»»

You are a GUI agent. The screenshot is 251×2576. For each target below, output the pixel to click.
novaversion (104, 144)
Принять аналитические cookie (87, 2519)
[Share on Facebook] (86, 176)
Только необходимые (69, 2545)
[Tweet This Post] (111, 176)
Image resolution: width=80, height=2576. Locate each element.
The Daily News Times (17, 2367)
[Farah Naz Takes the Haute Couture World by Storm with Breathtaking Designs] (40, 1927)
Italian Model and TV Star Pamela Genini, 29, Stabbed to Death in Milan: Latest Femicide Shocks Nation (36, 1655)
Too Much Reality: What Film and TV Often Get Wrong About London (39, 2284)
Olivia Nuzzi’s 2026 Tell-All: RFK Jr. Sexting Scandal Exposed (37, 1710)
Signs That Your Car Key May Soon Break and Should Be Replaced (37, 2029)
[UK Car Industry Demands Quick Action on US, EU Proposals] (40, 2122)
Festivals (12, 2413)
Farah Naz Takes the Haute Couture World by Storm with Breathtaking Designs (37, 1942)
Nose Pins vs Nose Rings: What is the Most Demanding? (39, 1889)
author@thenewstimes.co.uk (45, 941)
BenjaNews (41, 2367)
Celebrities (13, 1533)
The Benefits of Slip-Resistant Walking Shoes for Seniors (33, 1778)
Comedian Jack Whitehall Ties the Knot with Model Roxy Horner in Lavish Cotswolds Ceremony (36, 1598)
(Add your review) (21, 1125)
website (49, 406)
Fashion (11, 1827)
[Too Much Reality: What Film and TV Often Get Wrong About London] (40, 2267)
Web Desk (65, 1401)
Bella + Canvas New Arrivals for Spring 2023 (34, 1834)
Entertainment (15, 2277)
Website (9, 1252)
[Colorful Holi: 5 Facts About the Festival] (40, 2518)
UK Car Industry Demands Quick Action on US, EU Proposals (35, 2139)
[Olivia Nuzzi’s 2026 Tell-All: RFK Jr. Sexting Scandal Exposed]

««

## [ACTION ITEM]
Retype exactly the lines from the start of the entries through the one with "[Tweet This Post] (111, 176)"; include both ends.

## [EXERCISE ANSWER]
You are a GUI agent. The screenshot is 251×2576. For each target below, output the pixel to click.
novaversion (104, 144)
Принять аналитические cookie (87, 2519)
[Share on Facebook] (86, 176)
Только необходимые (69, 2545)
[Tweet This Post] (111, 176)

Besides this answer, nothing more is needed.